FAQs (Frequently Asked Questions)

Q1: What is the recommended dosage for Emicizumab?

A: Adults and children: Loading dose - 3 mg/kg SC once weekly for 4 weeks. Maintenance dose (choose one): 1.5 mg/kg SC weekly OR 3 mg/kg SC every 2 weeks OR 6 mg/kg SC every 4 weeks.

Q2: How does Emicizumab differ from factor VIII replacement therapy?

A: Emicizumab is a bispecific antibody, not a factor VIII replacement. It mimics FVIIIa function by bridging FIXa and FX, whereas factor VIII replacement directly replaces deficient FVIII. Emicizumab is administered subcutaneously, offering easier administration.

Q3: What are the most common side effects of Emicizumab?

A: Injection site reactions, headache, and joint pain are the most common adverse effects.

Q4: Can Emicizumab be used in patients with factor VIII inhibitors?

A: Yes, emicizumab is indicated for hemophilia A patients with and without factor VIII inhibitors.

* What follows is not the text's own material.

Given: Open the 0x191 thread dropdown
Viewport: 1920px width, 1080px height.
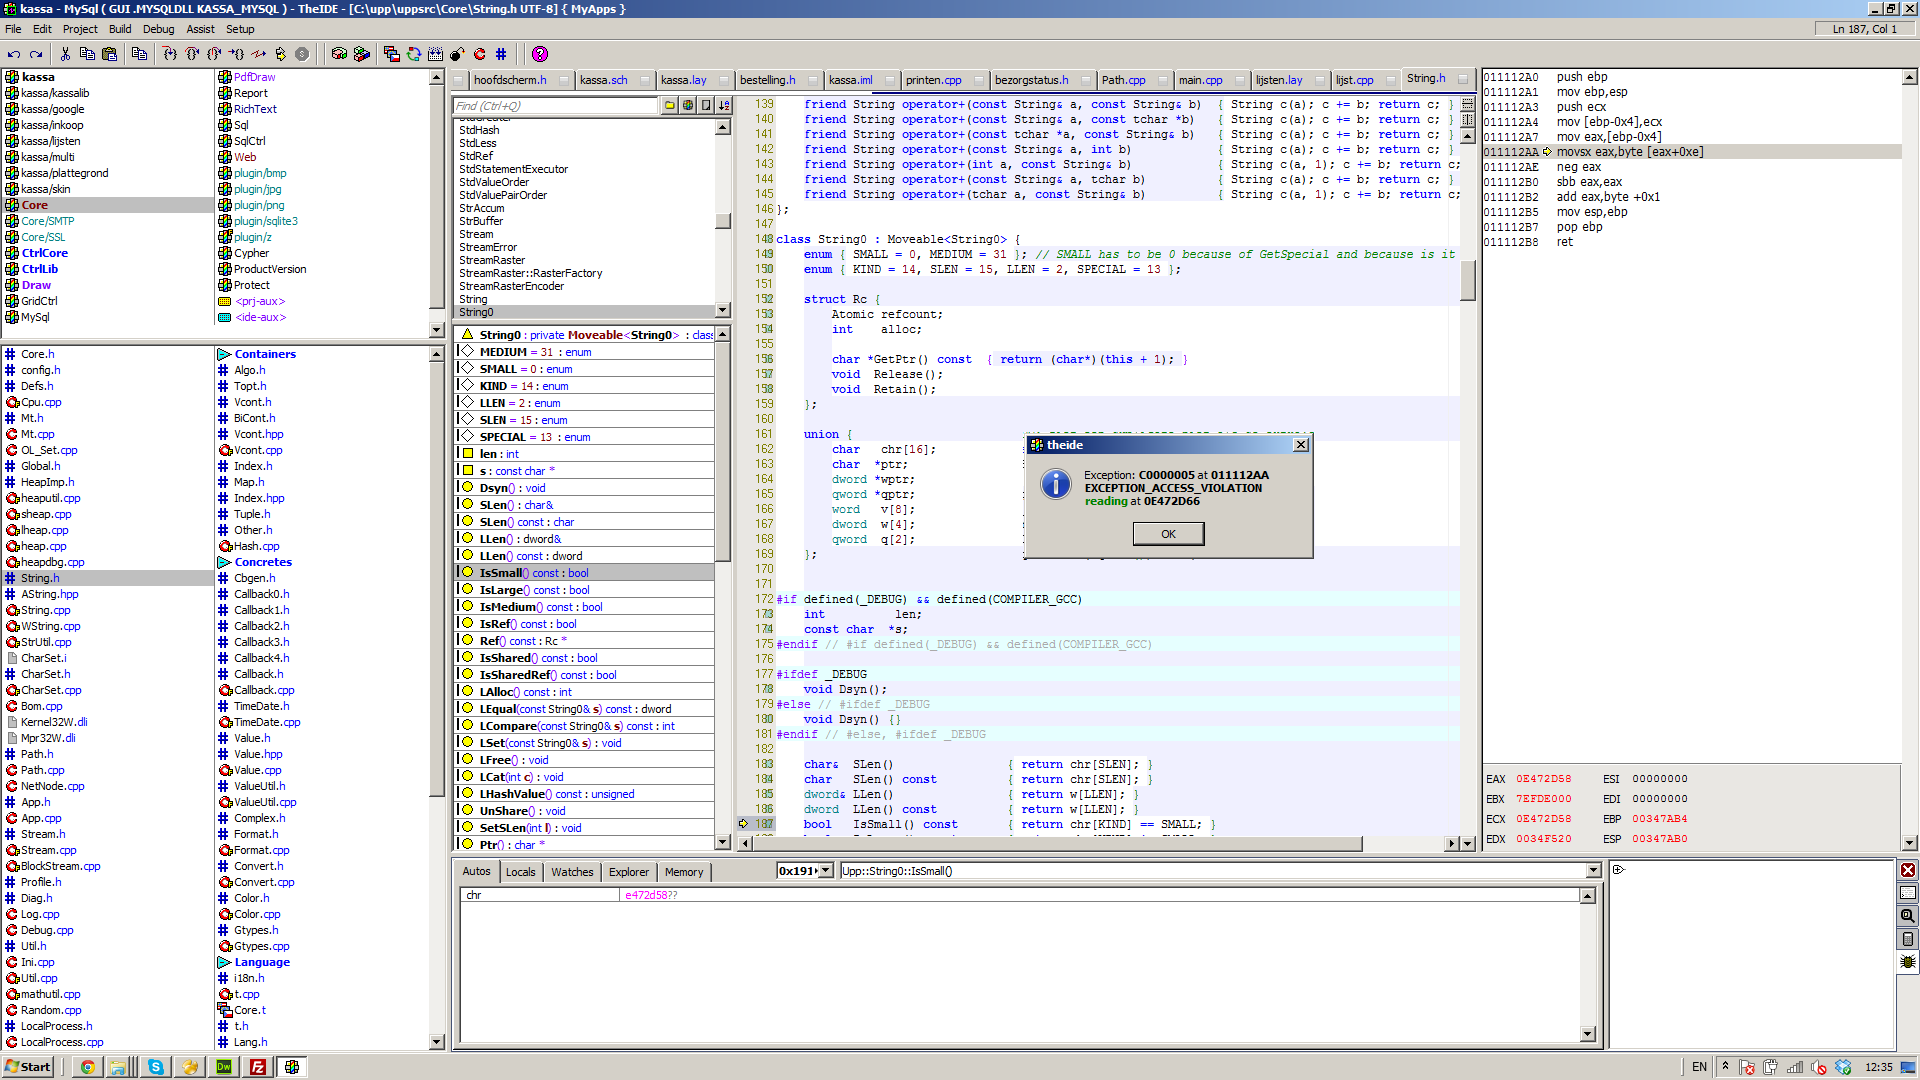Looking at the screenshot, I should click(826, 871).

Q5: What is the major drug interaction concern with Emicizumab?

A: Concomitant use of high-dose activated prothrombin complex concentrate (aPCC) for extended durations significantly increases the risk of thrombotic microangiopathy (TMA) and other thromboembolic events.

Q6: Is dose adjustment needed for patients with renal or hepatic impairment?

A: No dose adjustments are currently recommended for mild to moderate renal or hepatic impairment. Emicizumab has not been studied in patients with severe renal or hepatic impairment.

Q7: Can Emicizumab be used during pregnancy or breastfeeding?

A: Data on use during pregnancy and breastfeeding are limited. Emicizumab should only be used if the potential benefit outweighs the potential risks to the fetus or infant.

Q8: What should be done if a patient misses a dose of Emicizumab?

A: The missed dose should be administered as soon as possible, up to a day before the next scheduled dose. The subsequent dose should be given on the usual scheduled day. Do not double the dose.

Q9: How is Emicizumab administered?

A: Emicizumab is administered via subcutaneous injection. Patients can self-administer after appropriate training.

Q10: How long does Emicizumab stay in the body?

A: Emicizumab has a long half-life of approximately 4 to 5 weeks and can persist in the circulation for several months.